The Greatest Disruption
Updated: Jan 3
I know I’m not the only person on this planet feeling relieved to close the book on 2021. In fact, I could probably "get an Amen" to that in regard to 2020 as well. Goodbye and go away. Burn the calendars.
If only it were that simple.
I’ve heard it called The Great Disruption. Friends and family have been using the term “it’s a lot” when discussing just about anything having to do with anything since March 2020. The concept of “collective trauma” hangs from one of the clothes lines in my mind, swaying in a cockeyed sort of way, calling for my attention.
“Not now, not yet” I think. "Let me deal with my own trauma first."
But is it "my own trauma"? Am I truly alone in this? On one level, yes. Every one of us have experienced this pandemic in our own unique way, similar to grief actually. No two stories the same. We're all half-jacked (some more, some less) by the events of the past two years. Each. All. Does it matter? The clothes lines get tangled.
I realize that I will have work to do in the future in response to this Great Disruption - most likely in the form of more than a few therapy sessions. And in my particular fashion, probably some EMDR thrown in for spice. Another colloquialism hangs on the line, pins clipped neatly to the rope: “It is what it is”.
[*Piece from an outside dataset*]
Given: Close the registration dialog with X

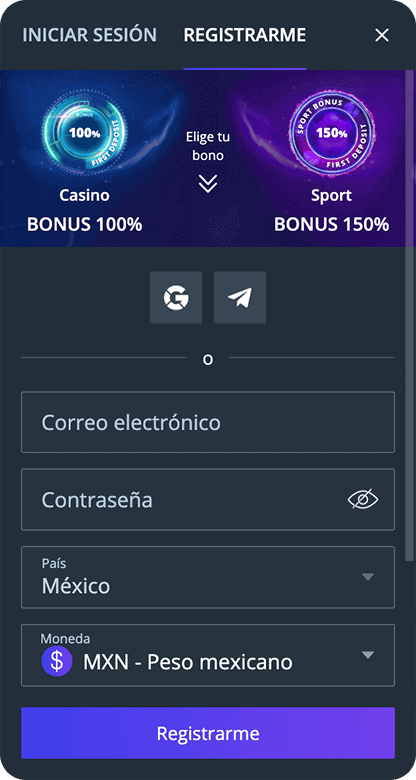Looking at the screenshot, I should pos(382,35).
Indeed. And as I bravely venture onto shaky ground, feet tentatively inching forward, hands reaching like a drunk holding onto walls, I grasp for stability. For safety and peace. (In the midst of the recent holiday season - and the tumult of my sadness - these elements have been elusive.)
Then the self-talk kicks in: unsubscribe to all news, anchor into your body, stay home, ride this last wave, meditate, stop being ridiculous, live your life, hide in God, settle yourself down!
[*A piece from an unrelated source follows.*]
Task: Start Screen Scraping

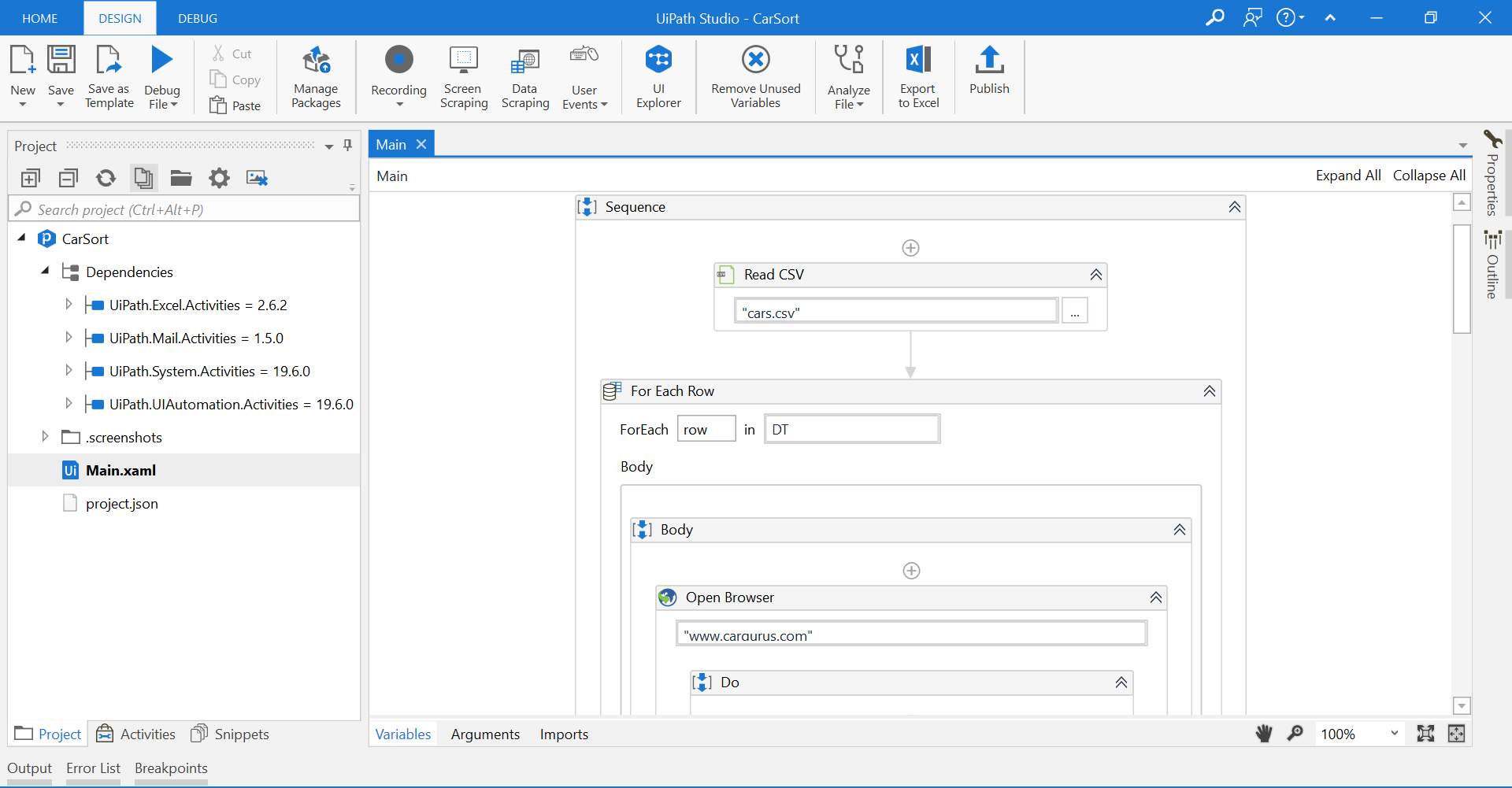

Instead of peace, I look down to see white knuckles, and feel the deep tension seizing my neck and shoulders. How did it get to this? The answer, in a burst of clarity, waves forth like an oversized flag snapping on the wind:
Yes, the Great Disruption of a global pandemic has definitely been “a lot.” It’s even brought all the old insecurities front and center. But your fear and anxiety aren't only due to that, my friend. You have experienced a greater disruption - the Greatest Disruption - the loss of your child. The loss of family as you knew it. The loss of motherhood as you knew it. And that, my dear, is more than ‘a lot’. That has the potential to stretch beyond endurance.
Truer words were never thought.
To those of you suffering the loss of a child or grandchild, hold steady. We'll get through it together. They're ok, and you're going to be okay.